Tenants in Common (TIC)
Joint ownership where each owner has a specific percentage interest. At death, an owner’s share passes to their estate or beneficiaries, not automatically to co-owners.
Community property (exam context)
A state-law marital property system where most property acquired during marriage is jointly owned by spouses. It affects division at divorce or death, but trading authority still follows account title.
Corporate account
An account where the customer is a corporation. The firm relies on corporate documents and resolutions to identify authorized traders and whether margin/options are allowed.
Partnership account
An account for a partnership, typically using the partnership agreement and resolutions to determine who may trade. General partners usually have authority; limited partners generally do not.
Trustee
The person or institution with legal authority to manage assets in a trust account, according to the trust document, for the benefit of named beneficiaries.
Traditional IRA vs Roth IRA (high level)
Traditional IRA: may allow deductible contributions with tax-deferred growth and taxable withdrawals. Roth IRA: after-tax contributions, with tax-free qualified withdrawals if rules are met.
529 plan
A tax-advantaged, state-sponsored account for education savings. The account owner controls investments and beneficiary changes; qualified education withdrawals are generally federal tax-free.
Transfer-on-Death (TOD) registration
A feature that lets a non-retirement brokerage account pass directly to named beneficiaries at the owner’s death, bypassing probate, while leaving full control with the owner during life.

Key Terms

529 plan
A tax-advantaged, state-sponsored education savings account in which an owner invests for a named beneficiary’s qualified education expenses.
beneficiary
A person or entity designated to receive assets from an account, trust, or insurance contract, especially upon the owner’s death.
joint account
An account with two or more owners who all sign the agreement. Either owner may usually trade, but survivorship and inheritance depend on the specific form, such as JTWROS or TIC.
trust account
An account owned by a trust, managed by a trustee for named beneficiaries, with authority and investment powers defined in the trust document.
corporate account
An account where the customer is a corporation, using the corporation’s name and EIN, with authorized traders identified through corporate resolutions and other documents.
fiduciary account
An account in which one party (such as a trustee, executor, or guardian) manages assets for the benefit of another, owing duties of loyalty and care.
community property
A marital property system, in certain U.S. states, where most property acquired during marriage is jointly owned by spouses. It affects division at divorce or death but does not by itself grant trading authority on an account.
individual account
A brokerage or advisory account with one natural person as the sole owner. Only that person (or someone with documented power of attorney) may trade or withdraw.
partnership account
An account opened in the name of a partnership, with trading authority and other powers defined in the partnership agreement and any partnership resolutions.
Tenants in Common (TIC)
A form of joint ownership where each owner has a specific percentage interest, and at death, that share passes to the owner’s estate or beneficiaries, not automatically to co-owners.
power of attorney (POA)
A legal document authorizing one person to act on another’s behalf. In brokerage accounts, it can be limited (trading only) or full (trading and withdrawals).

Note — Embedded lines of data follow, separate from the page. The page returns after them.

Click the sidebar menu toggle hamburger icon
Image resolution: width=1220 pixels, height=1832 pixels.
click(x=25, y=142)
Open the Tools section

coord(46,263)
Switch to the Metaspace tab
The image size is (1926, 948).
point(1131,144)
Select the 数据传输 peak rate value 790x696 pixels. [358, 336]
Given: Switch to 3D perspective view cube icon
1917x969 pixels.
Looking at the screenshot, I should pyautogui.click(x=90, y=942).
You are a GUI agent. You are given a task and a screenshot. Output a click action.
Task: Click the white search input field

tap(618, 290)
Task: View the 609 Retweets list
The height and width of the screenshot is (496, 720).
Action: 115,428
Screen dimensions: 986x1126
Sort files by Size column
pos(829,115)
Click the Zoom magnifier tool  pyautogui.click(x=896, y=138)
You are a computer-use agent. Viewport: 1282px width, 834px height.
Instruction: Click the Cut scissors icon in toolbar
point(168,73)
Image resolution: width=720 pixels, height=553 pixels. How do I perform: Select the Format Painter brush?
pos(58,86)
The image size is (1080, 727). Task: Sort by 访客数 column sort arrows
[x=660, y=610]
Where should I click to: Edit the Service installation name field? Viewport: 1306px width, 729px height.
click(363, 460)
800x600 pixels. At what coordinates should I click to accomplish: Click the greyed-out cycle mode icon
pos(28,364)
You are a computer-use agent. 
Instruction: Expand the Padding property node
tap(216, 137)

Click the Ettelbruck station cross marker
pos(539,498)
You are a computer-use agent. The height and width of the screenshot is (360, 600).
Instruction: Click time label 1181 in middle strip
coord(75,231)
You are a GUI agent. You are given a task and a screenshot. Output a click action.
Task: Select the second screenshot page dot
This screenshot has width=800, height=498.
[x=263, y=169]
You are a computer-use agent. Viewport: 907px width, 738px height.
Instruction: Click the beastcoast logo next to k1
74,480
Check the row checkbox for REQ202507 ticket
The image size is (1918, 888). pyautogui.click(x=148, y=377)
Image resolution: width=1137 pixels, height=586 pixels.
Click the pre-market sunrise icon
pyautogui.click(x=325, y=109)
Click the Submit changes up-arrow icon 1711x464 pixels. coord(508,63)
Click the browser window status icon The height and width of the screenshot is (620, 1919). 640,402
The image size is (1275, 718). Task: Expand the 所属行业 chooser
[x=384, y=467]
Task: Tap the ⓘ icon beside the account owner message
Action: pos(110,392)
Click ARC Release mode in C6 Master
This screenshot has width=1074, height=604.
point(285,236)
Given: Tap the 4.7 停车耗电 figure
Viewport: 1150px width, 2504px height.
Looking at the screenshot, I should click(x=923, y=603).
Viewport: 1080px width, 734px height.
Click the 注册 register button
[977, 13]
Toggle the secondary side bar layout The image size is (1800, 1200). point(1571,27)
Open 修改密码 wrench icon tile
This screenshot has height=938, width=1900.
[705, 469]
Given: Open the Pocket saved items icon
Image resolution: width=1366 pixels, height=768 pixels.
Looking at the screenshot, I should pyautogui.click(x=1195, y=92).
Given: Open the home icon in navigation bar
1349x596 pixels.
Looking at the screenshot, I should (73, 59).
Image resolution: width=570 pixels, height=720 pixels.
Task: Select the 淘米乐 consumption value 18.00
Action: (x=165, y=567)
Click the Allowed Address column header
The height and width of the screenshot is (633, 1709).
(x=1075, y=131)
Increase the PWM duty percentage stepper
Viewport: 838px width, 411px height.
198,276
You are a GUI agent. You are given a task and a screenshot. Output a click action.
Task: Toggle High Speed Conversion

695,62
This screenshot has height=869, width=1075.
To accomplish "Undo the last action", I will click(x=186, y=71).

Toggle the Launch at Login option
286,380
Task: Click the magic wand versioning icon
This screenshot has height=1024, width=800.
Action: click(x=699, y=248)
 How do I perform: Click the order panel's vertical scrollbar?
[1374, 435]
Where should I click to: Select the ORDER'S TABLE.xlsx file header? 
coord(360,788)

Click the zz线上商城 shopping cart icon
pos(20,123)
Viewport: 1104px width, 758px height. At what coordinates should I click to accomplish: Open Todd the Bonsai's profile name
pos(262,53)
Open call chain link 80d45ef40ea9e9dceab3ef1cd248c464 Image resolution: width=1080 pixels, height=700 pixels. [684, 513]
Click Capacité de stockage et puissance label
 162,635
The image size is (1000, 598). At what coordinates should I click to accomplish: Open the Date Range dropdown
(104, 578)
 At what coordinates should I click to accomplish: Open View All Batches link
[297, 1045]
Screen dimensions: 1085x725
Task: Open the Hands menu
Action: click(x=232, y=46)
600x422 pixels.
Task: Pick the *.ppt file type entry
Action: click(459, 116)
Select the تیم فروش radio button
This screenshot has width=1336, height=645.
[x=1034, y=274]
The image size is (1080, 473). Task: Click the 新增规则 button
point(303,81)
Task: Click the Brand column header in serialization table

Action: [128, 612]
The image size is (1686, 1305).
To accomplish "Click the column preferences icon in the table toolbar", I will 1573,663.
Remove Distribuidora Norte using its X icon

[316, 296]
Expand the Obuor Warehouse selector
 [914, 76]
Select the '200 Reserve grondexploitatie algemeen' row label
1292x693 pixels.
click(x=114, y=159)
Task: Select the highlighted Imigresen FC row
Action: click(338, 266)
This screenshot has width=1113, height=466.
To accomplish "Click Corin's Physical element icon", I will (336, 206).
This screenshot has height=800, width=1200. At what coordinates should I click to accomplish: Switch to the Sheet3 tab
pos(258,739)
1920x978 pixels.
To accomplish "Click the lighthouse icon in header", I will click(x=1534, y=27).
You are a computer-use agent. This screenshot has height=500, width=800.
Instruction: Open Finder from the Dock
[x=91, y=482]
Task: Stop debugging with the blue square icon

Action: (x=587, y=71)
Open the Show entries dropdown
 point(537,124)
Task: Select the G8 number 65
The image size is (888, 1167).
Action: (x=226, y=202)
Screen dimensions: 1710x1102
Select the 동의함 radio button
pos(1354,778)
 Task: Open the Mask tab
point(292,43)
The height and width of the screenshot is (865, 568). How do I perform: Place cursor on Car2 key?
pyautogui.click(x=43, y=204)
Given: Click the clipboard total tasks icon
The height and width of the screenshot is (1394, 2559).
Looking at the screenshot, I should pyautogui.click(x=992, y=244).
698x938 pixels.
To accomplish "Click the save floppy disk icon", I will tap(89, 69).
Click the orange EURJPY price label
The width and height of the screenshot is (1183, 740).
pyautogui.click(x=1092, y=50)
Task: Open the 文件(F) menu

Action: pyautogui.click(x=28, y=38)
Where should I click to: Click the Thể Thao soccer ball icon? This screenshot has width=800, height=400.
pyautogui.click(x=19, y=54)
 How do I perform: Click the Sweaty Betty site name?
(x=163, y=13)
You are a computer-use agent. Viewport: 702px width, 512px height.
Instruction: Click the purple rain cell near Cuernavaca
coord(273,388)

Individual Retirement Account (IRA)
A tax-advantaged individual account for retirement savings; includes traditional and Roth forms with different contribution and distribution tax rules.
Transfer-on-Death (TOD) registration
An account registration that allows assets to pass directly to named beneficiaries at the owner’s death, outside of probate, while leaving full control with the owner during life.
Joint Tenants with Right of Survivorship (JTWROS)
A form of joint ownership where each owner has an undivided interest and, at death, a deceased owner’s interest passes automatically to the surviving owner(s), bypassing probate.